Junk Theatre’s ANTS is a masterful comedy which operates equally in darkness and sentimentality. With these tools in hand, its trio of actors take hold of the audience’s attention and heartstrings and pull them into a chaotic journey. It begins as an investigation into the modern corporate world and ends weighing up the meaning of life. Off the back of the office drama hype created by Succession, ANTS’ spotlight on low-level employees and its relative earnestness in tone is a much-appreciated breath of fresh air.
It’s a classic formula: put an odd number of characters with conflicting views and interests in a room together for a set amount of time and force them to solve a problem. You’ll skip the small talk and get straight down to pressing each other’s buttons. But ANTS knows exactly what it’s doing, and it doesn’t need some fancy narrative structure to get there. Instead, it deals in tight witty exchanges, rich characters, and actors who thrive when their characters are pushed to their absolute edges.
Theatre comedy is rarely this slick. George Manson’s script gives nothing away for free, but what you do get punches hard. This is advanced by our actors’ excellent comic timing, playing off each other masterfully. Their balancing of emotional vulnerability and aggression, which often flips within a second, is exceptional. Anna Van Miert is iconic as the uptight turned unhinged ONE – a relatable transformation for many audience members, I’m sure.
With carefully blocked scenes from director Tom Mitchell, our performers owned the space, their anxiety ominously swelling into the entire room. This is probably the only play the corporate feeling conference room turned theatre of theSpace on the Mile lends itself well to, evoking the pallid office space in which our characters are stuck and forced to face their deepest fears.
It should also be admired that no prop was a spare part. Plastic theatre at its best, the flipchart often took centre stage as a fourth character with its messages detailing the team’s mental unravelling. Its visual accompaniment to van Miert’s manic presentation, broadcasting phrases such as ‘WE ARE F**KABLE’ and ‘SQUEEZE THE SPONGE’ in increasingly scrawled writing, functioned brilliantly to heighten the scene’s absurdity.

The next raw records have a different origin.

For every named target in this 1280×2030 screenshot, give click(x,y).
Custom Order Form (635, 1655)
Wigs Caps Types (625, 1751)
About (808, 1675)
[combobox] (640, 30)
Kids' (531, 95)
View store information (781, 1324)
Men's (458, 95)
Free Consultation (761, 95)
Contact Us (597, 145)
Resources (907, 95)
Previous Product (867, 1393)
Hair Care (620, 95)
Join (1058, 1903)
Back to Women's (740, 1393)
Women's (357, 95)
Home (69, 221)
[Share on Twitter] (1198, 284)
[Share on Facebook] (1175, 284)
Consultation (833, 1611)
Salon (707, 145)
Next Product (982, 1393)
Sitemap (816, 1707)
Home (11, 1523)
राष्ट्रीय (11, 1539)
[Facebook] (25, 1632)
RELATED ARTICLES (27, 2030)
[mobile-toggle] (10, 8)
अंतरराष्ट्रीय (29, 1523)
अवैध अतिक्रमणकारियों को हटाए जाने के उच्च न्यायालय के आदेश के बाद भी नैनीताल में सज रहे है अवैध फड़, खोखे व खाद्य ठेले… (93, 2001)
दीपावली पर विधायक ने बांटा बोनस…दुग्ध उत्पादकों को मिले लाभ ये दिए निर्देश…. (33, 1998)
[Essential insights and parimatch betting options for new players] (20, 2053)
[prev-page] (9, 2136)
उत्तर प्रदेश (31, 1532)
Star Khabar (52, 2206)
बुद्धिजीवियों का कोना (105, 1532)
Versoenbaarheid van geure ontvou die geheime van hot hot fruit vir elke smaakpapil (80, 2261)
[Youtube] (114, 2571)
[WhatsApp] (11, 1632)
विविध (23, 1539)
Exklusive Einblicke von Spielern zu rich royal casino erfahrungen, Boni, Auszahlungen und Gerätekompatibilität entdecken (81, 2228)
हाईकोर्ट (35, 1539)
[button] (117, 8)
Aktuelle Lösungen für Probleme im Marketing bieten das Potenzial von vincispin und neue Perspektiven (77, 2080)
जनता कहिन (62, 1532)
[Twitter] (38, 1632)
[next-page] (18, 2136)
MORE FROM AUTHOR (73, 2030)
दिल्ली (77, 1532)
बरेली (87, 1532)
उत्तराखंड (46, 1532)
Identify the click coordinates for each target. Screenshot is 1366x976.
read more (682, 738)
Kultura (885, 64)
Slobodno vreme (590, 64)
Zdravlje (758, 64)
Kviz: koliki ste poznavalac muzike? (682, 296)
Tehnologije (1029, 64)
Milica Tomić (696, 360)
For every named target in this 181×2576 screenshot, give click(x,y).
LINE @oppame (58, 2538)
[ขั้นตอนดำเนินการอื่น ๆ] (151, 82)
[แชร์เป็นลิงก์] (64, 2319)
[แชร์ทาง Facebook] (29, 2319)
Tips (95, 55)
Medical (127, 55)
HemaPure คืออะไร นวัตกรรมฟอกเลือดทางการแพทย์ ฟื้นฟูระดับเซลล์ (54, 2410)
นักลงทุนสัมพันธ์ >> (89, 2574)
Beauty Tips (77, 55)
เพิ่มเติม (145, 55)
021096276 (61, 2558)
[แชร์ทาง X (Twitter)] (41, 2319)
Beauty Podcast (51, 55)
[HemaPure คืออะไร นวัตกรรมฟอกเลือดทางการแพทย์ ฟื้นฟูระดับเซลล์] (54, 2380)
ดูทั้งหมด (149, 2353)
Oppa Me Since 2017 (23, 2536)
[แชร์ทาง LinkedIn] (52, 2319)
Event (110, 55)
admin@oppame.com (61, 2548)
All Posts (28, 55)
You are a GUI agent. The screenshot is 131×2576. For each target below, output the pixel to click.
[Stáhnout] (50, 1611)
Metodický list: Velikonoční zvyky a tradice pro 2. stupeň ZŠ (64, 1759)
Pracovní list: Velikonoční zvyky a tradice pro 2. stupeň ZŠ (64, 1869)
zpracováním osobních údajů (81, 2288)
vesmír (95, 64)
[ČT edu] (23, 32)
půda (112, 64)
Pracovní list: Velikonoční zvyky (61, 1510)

If anything, ANTS’ ending felt too hopeful, and our characters’ candid revelations played on for slightly too long to not feel artificial. Craving cynicism, as each character left the stage, abandoning their task and, with it, the corporate life, and Joel David’s TWO was left until last, I was ready for him to break his wistfulness and snap into presenting his proposed solution to his superiors, having played the other two for his gain. It would have tracked. But Manson instead presents a conclusion of unity. Perhaps Jesse Armstrong would have written that alternative ending, but, although perhaps less comically satisfying, I am grateful to Manson for his commitment to hope.